(EXCERPTED RECORDS)
= Beginning of Section =
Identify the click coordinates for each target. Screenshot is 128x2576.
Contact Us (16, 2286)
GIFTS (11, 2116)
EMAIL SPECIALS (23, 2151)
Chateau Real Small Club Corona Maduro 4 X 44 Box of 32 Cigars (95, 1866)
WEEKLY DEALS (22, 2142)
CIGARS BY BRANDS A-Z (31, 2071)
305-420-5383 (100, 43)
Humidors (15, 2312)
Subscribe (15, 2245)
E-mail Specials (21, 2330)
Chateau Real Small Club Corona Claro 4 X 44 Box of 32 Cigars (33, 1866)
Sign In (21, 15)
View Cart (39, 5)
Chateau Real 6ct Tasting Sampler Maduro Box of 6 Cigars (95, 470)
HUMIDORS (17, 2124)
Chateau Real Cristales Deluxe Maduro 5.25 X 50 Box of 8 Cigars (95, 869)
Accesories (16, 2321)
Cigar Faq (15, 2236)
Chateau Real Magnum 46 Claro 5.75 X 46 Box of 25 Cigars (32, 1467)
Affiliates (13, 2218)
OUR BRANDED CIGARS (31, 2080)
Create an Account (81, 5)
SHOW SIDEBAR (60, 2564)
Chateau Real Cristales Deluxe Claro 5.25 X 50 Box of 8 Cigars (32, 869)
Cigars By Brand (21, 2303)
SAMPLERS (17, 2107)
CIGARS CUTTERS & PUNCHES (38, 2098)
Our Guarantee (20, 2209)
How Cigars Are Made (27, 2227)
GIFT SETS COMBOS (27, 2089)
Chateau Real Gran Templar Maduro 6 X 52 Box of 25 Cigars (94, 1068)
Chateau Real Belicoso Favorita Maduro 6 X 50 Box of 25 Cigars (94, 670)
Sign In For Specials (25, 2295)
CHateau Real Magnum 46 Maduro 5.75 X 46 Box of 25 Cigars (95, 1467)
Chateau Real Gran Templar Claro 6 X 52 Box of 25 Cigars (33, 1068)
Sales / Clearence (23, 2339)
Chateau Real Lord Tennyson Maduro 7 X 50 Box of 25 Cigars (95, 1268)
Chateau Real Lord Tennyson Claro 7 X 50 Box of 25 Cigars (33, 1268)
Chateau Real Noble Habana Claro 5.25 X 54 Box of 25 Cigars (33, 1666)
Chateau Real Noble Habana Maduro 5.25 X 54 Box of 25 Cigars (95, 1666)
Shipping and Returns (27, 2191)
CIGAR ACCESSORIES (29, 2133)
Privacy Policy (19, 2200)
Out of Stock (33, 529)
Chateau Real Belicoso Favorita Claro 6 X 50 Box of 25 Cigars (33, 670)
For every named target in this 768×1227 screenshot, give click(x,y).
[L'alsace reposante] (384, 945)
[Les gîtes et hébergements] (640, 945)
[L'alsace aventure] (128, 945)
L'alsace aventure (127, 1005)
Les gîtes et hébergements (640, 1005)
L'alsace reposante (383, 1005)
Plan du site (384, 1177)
= End of Section =
= Beginning of Section =
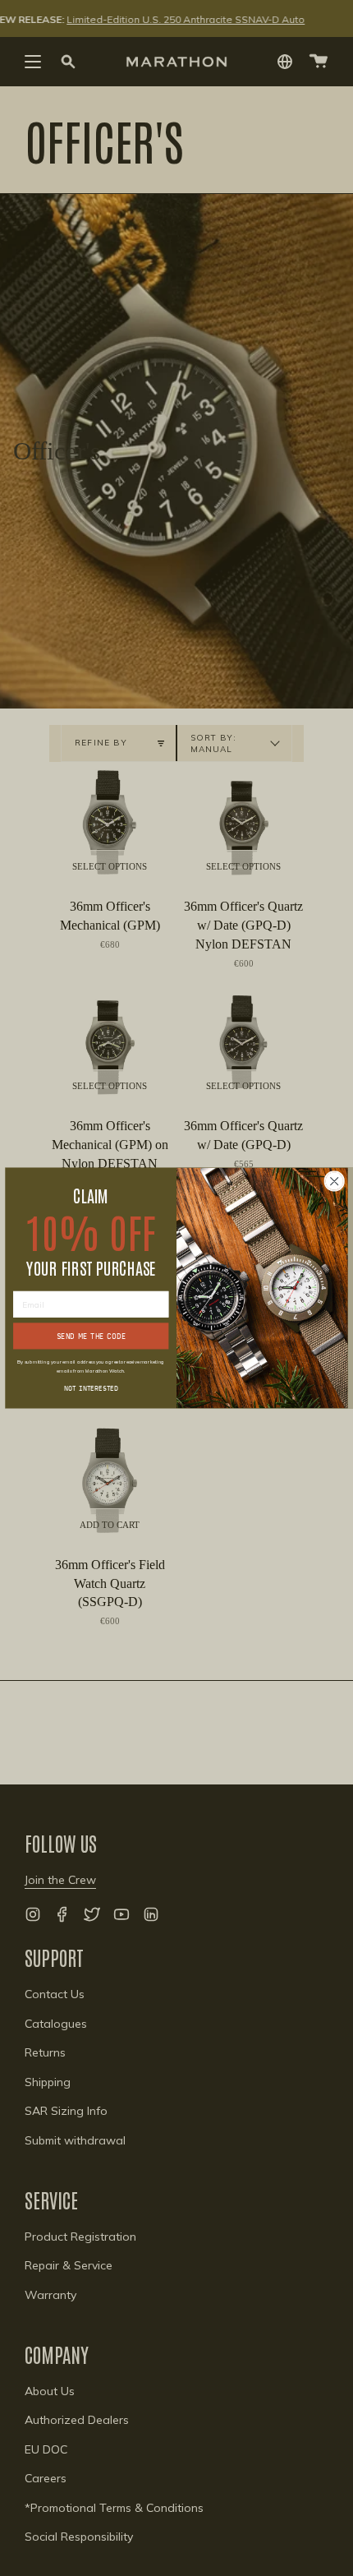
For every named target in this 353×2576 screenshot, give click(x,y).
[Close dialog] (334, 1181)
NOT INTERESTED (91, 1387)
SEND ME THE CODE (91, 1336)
= End of Section =
(WHAT NEEDS TO BE DONE) Could you work out how many lines in the material contain the word "gîtes"? Reply with the number only.

(WORKED SOLUTION) 2